Shared approach A common need across these situations is a verification process that works from a system-level approach early in the development process, evaluating design choices and identifying system integration issues as early as possible. Model-Based Design makes this possible, but different engineering teams experience the benefits in different ways.
Scenario 1: Organization is experienced in modeling, simulation, and automatic code generation, with an inventory of design models. Engineers who are already applying Model-Based Design gain significant additional benefits through the incremental step of systematic, "up front" integration of their models into requirements analysis and management processes.
Scenario 2: Design team is involved in projects that have outgrown prototype-driven development processes. Organizations are adopting Model-Based Design for the same reasons that many aerospace and automotive companies did years ago: to understand, design, and verify the system while avoiding the time and cost of building physical prototypes. Because these design teams are often relatively small and lack a modeling heritage, the enhancements in modeling tools in recent years are important for building models and verifying system performance easily in one environment that represents the multiple domains of the system.
Scenario 3: Organization is designing electronics with algorithmic content.
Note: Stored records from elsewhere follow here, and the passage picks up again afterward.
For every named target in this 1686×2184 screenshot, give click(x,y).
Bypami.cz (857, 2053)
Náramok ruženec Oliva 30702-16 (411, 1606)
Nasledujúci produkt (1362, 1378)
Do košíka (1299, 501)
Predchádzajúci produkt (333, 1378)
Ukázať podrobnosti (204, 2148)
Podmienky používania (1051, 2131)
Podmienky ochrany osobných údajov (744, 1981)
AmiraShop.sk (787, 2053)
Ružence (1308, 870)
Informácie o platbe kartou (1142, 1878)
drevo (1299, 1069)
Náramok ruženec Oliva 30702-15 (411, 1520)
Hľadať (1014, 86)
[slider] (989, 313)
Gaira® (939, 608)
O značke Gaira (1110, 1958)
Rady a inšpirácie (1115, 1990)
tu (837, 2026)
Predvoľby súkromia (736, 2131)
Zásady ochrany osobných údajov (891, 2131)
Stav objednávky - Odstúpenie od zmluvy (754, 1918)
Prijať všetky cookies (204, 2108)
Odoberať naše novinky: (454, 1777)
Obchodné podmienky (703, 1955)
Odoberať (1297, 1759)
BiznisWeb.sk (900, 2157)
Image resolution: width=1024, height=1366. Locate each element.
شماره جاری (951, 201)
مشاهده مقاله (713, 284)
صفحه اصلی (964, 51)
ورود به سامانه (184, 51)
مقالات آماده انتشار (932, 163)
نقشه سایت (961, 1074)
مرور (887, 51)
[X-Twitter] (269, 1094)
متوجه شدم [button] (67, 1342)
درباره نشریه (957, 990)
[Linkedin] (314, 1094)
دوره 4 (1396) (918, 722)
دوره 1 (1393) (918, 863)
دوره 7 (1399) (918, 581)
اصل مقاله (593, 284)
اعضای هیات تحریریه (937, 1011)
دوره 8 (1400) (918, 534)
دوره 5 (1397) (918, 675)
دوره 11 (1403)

Moving to early verification means verifying that algorithms work with real-world constraints and confirming that important subsystems work together even before implementations are available. This requires modeling at a higher system level, and incorporating existing implementation models when appropriate. This workflow enables engineers to evaluate floating-point versus fixed-point algorithm performance, explore the impact of different HDL implementations, and confirm the design choice in the context of the larger system.
Modern tools tackle the task The ability to model multiple domains in one environment, reuse research algorithms in the design phase, simulate designs on the desktop and in real time, and automatically generate implementations for testing and production make it possible to virtually test system-level performance much earlier than in the past.
By enabling early verification, Model-Based Design tools help teams find defects, validate requirements, and confirm that design strategies are on track when there is still time to address any problems that are discovered. Design defects and other issues discovered late in the development process are costly to fix and often result in missed deadlines. When found early, however, these same problems can often be resolved with minimal impact on the schedule and the budget. Engineering groups across a wide range of industries, disciplines, and design approaches are gaining a competitive advantage through early verification, because it leads to improved quality, lower costs, and shorter time-to-market.